PAGE EXCERPT
• • • • • • •

Amors has given Lavine an instant education which could only come
from loving: "'Now I know enough about love; my mother spoke the truth indeed; I
could not learn about love from anyone else as well as I could from myself'" (Yunck,
217). No one in the Eneas, until now, has known anything about love, except for the
degraded and merely physical lust which Dido indulged in, with some help from Venus and
Eneas. Lavine now knows about the force that controls both her heart and body.
Lavine realizes that it would be smart to wait until after the
battle between Turnus and Eneas and then love the winner. But she now knows the laws of
Amors: "'He who would love more than one does not satisfy Love's precepts or laws:
Love does not wish to be thus divided'" (Yunck, 220). Lavine affirms the blow of
Amors by choosing freely to die if Turnus wins the battle.
Lavine, radically changed in both body and mind by love, now
prepares a message announcing her love to send to Eneas. This message, sent wrapped around
an arrow, is her equivalent of Amors' arrow. Lavine understands that if
Eneas realizes she
loves him, he will be braver and stronger in battle.
Of course, she does not directly shoot Eneas with a real arrow. The
arrow is shot towards the Trojans and brought to Eneas, who reads the letter. Once he
realizes that Lavine loves him, Eneas turns to look at her and is then struck visually by
love as Lavine sends him a kiss. Eneas is now under the power of his brother Cupido or
Amors, and he complains bitterly: "'Love is doing me a very great wrong, treating me
in such a manner'" (Yunck, 233). Eneas suffers the physiological pangs of love as
thoroughly as did Lavine.

• • • • • • •

STORED DATA
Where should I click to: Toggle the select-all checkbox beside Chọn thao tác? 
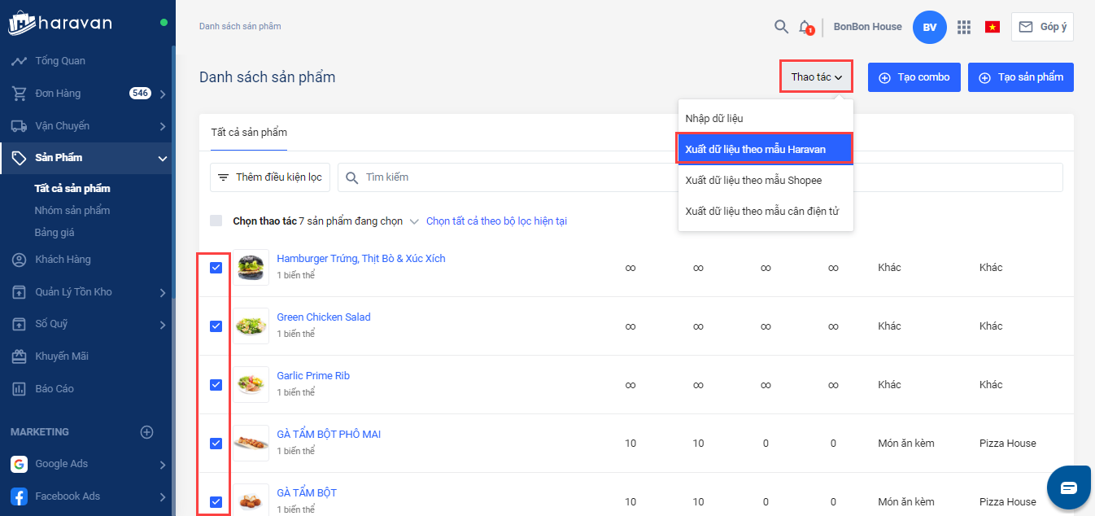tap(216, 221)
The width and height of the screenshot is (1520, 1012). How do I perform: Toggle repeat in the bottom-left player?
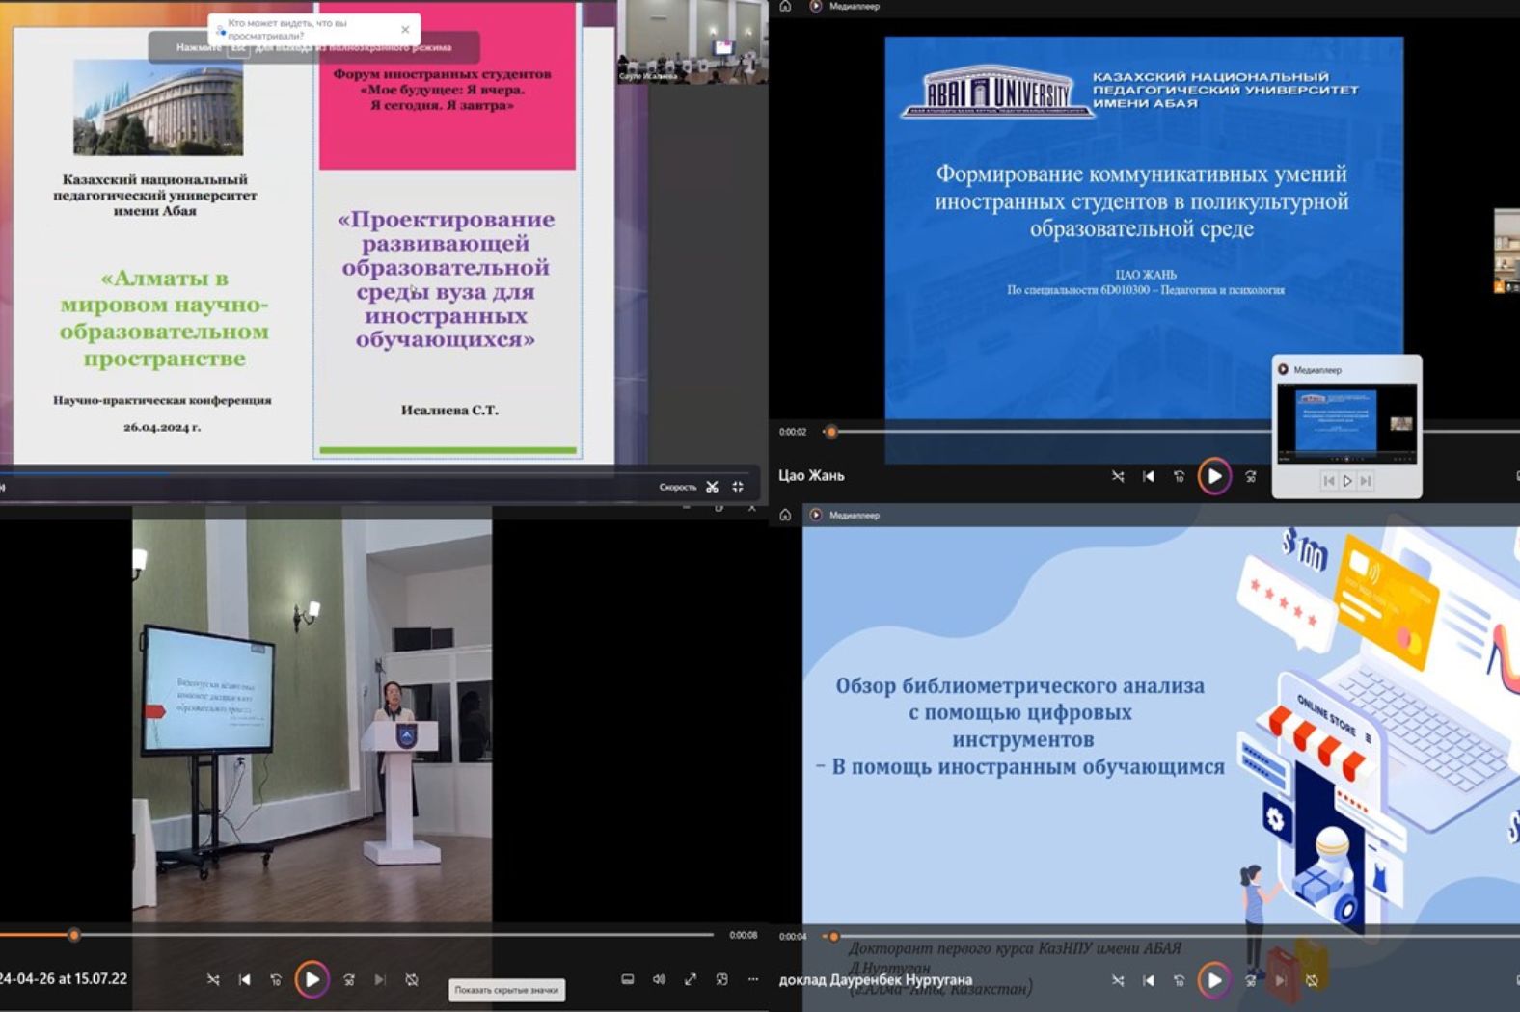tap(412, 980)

• • • • • • •

JOBS
(1) Can you rewrite the part of the excerpt on Lavine and Eneas that opens with the words containing "Of course, she" and closes with "as did Lavine.", changing "Eneas" to "Aeneas" throughout?
(2) In the excerpt on Lavine and Eneas, what is Lavine's message to Eneas wrapped around when it is sent?
(3) What are all the page numbers cited from Yunck in the excerpt on Lavine and Eneas?
The data is separate material and has no connection to the excerpt on Lavine and Eneas.

EXERCISE RESPONSES
(1)
Of course, she does not directly shoot Aeneas with a real arrow. The
arrow is shot towards the Trojans and brought to Aeneas, who reads the letter. Once he
realizes that Lavine loves him, Aeneas turns to look at her and is then struck visually by
love as Lavine sends him a kiss. Aeneas is now under the power of his brother Cupido or
Amors, and he complains bitterly: "'Love is doing me a very great wrong, treating me
in such a manner'" (Yunck, 233). Aeneas suffers the physiological pangs of love as
thoroughly as did Lavine.

(2) An arrow.

(3) 217, 220, 233